For Springfield Elementary, the result of the strike was hiring substitute teachers ranging from the school’s “Groundskeeper” Willy to the senile community member Jasper Beardly to keep the kids in school. After about 22 minutes, the strike was resolved with the school renting out space for jail cells in the back of classrooms to bring in more revenue.
Jump forward 17 years later and the mid-’90’s episode again becomes relevant to social issues of today, with Chicago teachers striking this week for the first time in 25 years. This real-life scenario, however, isn’t getting many laughs.
On Friday the strike went onto its fifth day, leaving parents hard-pressed to find places for more than 350,000 children to spend time during the ballpark time of 8 a.m. to 3 p.m. as well as any after-school and transportation.
Chicago Teacher’s Union Chief Karen Lewis said in a press release Thursday, “We are optimistic but we are still hammering things out. ... Talks are ongoing. We’ve made progress in some areas, but still we have a way to go. Teachers, paraprofessionals and clinicians remain hopeful but energized.”
One of the oldest teacher’s unions in the U.S., the CTU has been in place for 75 years, and while www.unions.org reports Georgia is affiliated with about 50 national
and international unions, there are no teachers unions in the state.
Despite the existing unions in Georgia supporting the interest of workers in various trades ranging from auto, steel and cement industries, a 1947 law prohibits calling for a union-backed strike in which all members are required to participate.
Title 34, Chapter 6, Article 1 of Georgia code states, “It shall be unlawful for any person, acting alone or in concert with one or more other persons, to compel or attempt to compel any person to join or refrain from joining any labor organization or to strike or refrain from striking against his will by any threatened or actual interference with his person, immediate family, or physical property or by any threatened or actual interference with the pursuit of lawful employment by such person or by his immediate family.”
In other words, while the state has teacher organizations like the Professional Association of Georgia Educators and the Georgia Association of Educators, these aren’t considered unions, and in general, the law prohibits a labor organization to push for a strike from its members. If local teachers are unhappy with working conditions and policies, they don’t have the legal standing to strike as a union and therefore would have no job protection if they opted to walk out of the classroom or not show up to work.

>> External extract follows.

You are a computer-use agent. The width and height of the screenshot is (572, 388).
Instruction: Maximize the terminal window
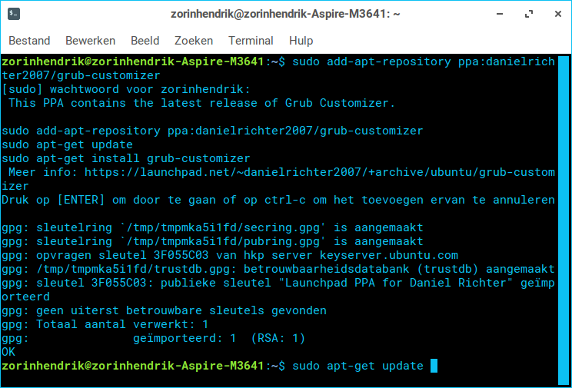click(528, 14)
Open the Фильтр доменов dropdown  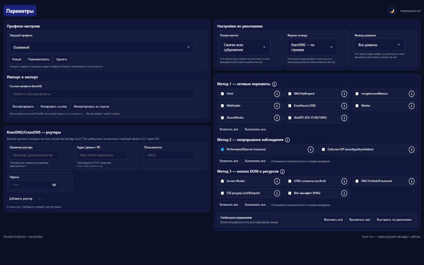[379, 44]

Chicago school district officials said the main sticking points remained the city’s evaluation system and the union’s demands that laid-off teachers get top consideration for rehiring. The district worries that could result in principals being forced to hire unsuitable teachers.
The union says using student test scores to evaluate teacher performance is unfair, arguing that poor test results can be the result of poverty, hunger and other conditions beyond their control. Under an older proposal by the district, the union estimated that 6,000 teachers could lose their jobs within two years.
Opposite of Chicago, a law passed this past year in Georgia prohibits raises based on improved student performance on standardized tests. Such an incentive was blamed as a precursor for Atlanta City Schools facing the biggest cheating scandal in U.S. history.
The recent vote of the Cartersville City Board of Education to privatize paraprofessionals and bus monitors left many upset, but the decision by the board could not result in an employee strike. These employees were left with the choice to work for the system via a private staffing agency or to not. There were no negotiations.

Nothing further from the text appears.